Me encuentro en un callejón vació, en medio de la noche, totalmente sola sin ninguna compañía. Me sorprende no ver a ningún humano caminando por la zona, he visto a un par paseando sus perros, entrando a bares o directamente a sus hogares, pero no tantos para ser una calle bastante transitada por autos.
Aunque intente distraerme con otras cosas como ver los autos, contar las estrellas que el cielo nocturno me permite ver o preguntarme cuantos hilos tendrá el suéter que tengo puesto, no pude evitar que pensar en lo de ayer.
No me arrepiento de haberme declarado a Aki, sentí como saqué un gran peso de mi cuerpo y este se me lleno de un enorme alivio. Al fin y al cabo, me di cuenta que nunca hubiésemos podido ser nada y haber podido aclarar esto hará que mejore nuestra relación de compañeros y tal vez en un futuro de amigos. Tampoco me arrepiento haberlo callado antes de que sus labios soltaran esas palabras, ya sabía que iba a rechazarme, pero no quería escucharlo directamente de él.
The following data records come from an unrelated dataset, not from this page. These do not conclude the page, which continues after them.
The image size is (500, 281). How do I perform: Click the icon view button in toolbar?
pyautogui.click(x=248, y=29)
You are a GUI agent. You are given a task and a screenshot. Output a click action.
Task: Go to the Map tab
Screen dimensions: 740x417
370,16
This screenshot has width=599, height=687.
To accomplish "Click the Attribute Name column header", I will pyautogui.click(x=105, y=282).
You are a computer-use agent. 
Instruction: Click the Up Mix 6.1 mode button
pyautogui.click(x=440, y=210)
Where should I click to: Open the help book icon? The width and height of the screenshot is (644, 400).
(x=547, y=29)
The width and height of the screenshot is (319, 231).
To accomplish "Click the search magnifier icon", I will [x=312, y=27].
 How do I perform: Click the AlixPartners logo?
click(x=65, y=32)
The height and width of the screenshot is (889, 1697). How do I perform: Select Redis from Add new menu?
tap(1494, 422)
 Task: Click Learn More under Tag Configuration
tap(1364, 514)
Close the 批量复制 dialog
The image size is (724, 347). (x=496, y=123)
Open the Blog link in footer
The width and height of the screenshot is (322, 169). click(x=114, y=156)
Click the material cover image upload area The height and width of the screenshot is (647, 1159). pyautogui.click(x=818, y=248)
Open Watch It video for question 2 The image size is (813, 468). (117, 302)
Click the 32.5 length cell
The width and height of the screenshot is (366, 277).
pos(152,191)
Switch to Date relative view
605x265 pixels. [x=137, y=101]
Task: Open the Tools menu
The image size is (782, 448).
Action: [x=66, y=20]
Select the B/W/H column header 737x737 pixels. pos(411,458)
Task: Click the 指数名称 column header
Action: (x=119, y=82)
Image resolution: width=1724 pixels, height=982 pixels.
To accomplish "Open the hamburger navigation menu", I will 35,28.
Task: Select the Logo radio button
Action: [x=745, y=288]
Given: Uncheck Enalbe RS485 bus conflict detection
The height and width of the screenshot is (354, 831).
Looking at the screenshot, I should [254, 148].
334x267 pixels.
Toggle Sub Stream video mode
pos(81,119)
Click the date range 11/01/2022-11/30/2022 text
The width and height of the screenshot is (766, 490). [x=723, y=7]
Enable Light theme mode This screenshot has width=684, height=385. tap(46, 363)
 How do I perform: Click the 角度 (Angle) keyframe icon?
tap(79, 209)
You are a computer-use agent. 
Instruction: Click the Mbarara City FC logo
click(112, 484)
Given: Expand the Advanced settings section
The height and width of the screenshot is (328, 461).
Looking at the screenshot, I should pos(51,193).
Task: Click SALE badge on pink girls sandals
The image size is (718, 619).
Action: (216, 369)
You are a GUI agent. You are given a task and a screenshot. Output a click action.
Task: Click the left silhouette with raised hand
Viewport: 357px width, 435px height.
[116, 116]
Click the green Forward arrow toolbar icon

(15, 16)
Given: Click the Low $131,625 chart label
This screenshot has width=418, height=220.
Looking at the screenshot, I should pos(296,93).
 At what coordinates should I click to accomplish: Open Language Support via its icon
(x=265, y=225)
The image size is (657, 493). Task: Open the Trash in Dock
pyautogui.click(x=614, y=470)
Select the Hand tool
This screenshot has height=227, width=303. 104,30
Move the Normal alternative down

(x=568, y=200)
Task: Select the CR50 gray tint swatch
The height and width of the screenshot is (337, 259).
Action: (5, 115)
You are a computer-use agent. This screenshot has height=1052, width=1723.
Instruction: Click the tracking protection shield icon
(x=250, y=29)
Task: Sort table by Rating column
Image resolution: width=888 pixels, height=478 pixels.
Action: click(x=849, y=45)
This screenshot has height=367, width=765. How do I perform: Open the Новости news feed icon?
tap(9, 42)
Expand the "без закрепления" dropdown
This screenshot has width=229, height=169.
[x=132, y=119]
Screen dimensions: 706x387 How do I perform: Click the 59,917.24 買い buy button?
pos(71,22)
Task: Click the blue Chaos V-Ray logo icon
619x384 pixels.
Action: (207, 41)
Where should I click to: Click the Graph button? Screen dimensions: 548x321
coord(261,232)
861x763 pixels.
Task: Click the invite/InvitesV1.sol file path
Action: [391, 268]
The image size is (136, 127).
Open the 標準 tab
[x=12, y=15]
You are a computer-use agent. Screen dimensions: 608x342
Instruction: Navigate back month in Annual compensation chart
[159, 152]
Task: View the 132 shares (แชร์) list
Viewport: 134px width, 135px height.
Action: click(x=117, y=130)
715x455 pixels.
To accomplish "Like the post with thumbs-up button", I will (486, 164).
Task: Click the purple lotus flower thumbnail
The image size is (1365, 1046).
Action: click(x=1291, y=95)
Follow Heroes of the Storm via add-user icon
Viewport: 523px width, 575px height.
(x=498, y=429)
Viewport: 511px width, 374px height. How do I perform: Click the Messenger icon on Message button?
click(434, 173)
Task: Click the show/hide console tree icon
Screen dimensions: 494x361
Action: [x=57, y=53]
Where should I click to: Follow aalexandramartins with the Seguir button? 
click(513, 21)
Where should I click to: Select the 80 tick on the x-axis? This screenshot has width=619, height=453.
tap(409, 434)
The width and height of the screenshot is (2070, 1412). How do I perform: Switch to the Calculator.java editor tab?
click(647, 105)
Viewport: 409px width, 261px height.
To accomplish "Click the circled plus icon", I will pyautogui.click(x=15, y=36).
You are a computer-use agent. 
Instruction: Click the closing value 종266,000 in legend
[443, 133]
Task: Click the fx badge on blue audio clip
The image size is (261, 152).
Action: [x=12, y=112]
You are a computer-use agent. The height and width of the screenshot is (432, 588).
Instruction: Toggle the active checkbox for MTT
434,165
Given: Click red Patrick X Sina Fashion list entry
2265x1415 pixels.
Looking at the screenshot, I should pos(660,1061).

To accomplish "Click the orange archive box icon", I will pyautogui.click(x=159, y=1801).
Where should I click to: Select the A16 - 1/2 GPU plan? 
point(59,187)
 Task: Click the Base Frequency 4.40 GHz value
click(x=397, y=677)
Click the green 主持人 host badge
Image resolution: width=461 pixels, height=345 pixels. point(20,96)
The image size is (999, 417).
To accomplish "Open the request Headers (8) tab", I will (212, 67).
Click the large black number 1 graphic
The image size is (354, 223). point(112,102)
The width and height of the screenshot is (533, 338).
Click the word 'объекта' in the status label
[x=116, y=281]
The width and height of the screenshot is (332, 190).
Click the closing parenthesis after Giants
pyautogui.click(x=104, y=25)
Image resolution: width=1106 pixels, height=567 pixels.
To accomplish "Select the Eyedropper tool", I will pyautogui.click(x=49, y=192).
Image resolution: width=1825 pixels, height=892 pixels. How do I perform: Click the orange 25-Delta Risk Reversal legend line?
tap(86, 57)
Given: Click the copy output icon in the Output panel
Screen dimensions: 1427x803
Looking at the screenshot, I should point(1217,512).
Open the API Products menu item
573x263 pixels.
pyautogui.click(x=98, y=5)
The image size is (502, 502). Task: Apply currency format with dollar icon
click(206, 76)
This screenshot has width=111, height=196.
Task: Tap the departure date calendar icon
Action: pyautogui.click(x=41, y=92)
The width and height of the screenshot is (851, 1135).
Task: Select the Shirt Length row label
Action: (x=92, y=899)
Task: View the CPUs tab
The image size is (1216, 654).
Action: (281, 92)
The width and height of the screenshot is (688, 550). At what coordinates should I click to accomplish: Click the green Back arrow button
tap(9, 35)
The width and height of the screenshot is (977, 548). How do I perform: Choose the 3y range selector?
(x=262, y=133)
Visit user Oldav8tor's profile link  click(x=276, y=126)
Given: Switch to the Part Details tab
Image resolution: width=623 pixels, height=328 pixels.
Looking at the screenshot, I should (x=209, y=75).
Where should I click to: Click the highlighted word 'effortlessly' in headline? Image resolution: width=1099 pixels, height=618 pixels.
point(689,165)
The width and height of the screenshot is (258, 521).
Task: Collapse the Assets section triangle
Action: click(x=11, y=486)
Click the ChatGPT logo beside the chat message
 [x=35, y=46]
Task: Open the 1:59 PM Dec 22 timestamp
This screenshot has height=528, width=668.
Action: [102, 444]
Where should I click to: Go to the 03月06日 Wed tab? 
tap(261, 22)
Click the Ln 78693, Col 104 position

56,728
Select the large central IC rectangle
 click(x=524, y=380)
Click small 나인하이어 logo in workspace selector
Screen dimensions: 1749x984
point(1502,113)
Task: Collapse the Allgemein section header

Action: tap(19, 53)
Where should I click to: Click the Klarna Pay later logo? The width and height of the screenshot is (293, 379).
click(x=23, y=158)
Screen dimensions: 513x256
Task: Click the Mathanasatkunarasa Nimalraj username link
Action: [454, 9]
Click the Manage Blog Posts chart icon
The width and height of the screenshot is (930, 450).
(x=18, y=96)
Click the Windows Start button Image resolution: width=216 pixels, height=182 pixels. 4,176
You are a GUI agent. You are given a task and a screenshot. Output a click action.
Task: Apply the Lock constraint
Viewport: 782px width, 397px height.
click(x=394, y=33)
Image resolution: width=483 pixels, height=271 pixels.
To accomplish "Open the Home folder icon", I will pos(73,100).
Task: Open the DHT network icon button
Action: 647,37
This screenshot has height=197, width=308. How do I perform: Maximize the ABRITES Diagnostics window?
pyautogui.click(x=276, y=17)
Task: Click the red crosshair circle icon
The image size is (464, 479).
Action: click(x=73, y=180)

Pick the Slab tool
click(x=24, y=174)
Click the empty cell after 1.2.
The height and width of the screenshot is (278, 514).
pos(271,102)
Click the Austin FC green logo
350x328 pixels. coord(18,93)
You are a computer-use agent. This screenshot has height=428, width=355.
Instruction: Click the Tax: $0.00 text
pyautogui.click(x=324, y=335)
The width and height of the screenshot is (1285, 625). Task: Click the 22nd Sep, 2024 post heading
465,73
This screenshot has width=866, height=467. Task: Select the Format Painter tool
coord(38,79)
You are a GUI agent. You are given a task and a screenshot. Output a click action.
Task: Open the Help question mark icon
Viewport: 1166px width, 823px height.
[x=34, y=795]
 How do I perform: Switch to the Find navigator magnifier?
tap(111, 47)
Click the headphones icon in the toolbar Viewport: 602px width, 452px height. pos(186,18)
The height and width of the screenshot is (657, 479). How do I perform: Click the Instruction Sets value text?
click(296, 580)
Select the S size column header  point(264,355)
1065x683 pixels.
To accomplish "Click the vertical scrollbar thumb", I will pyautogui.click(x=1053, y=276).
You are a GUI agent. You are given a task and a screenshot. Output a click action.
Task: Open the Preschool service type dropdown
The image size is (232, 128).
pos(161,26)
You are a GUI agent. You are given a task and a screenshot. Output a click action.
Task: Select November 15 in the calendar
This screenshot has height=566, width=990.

Suspiro nuevamente, esta sería la quinta vez según mi contador mental. Iba a voltear nuevamente a ver los autos pasar, pero un ruido extraño me puso alerta. Proviene del fondo del callejón, escuchándose cada vez más y mucho más cerca. Finalmente, la luz lo alumbra y puedo ver que es un demonio lleno de ojos pegados entre sí por venas e intestinos.
Sorprendentemente me recordó a una uva.
Podía ver que era un demonio bastante débil así que cuando se acercó corriendo hacia mí, no me preocupe. Saqué mi cuchillo, que guardaba debajo de mi suéter, y me preparé para atacarlo.
Pero eso nunca llegó, ya que el demonio fue atravesado por el tentáculo de un pulpo antes de que lograra siquiera tocarme un pelo.
"¿Te encuentras bien linda?" dijo juguetonamente el peli negro.
Yoshida se acercó hacia mí y con una mano me tomo de la cintura mientras con la otra elevó mi mentón. Cerró sus ojos y acercó sus labios a los míos, pero antes de unirlos lo empuje, confundiéndolo un poco.
"¿Por qué no me dijiste que no vendrías? Ayer estuve esperando media hora a que me vinieras a buscar" solté enojada, me había deprimido el hecho de que él me había dejado plantada y no me haya dicho absolutamente nada.
"Estuve muy ocupado con el trabajo, por alguna extraña razón me tienen trabajado más que nunca y no tuve tiempo de nada" se excusó el chico.
Me cruce de brazos y mire para otro lado. No me interesaba un carajo sus excusas baratas, pudo haberme llamado o mandarme una carta para decirme que no podía y no tenerme ilusionada como una idiota.
"Vamos Naoko, no te enojes conmigo" se acercó nuevamente a mí y me tomó de ambas manos para acariciarlas.
Al ver que acepte esa acción, volvió a tomarme lentamente de la cintura logrando que vuelva a poner mi vista en él. Acomodó un mechón rebelde detrás de mi oreja y acaricio mi mejilla.
"No podría vivir sabiendo que estas enojada conmigo, juro que no volveré a plantarte nunca más" habló tiernamente logrando sacarme pequeñas cosquillas en el estómago.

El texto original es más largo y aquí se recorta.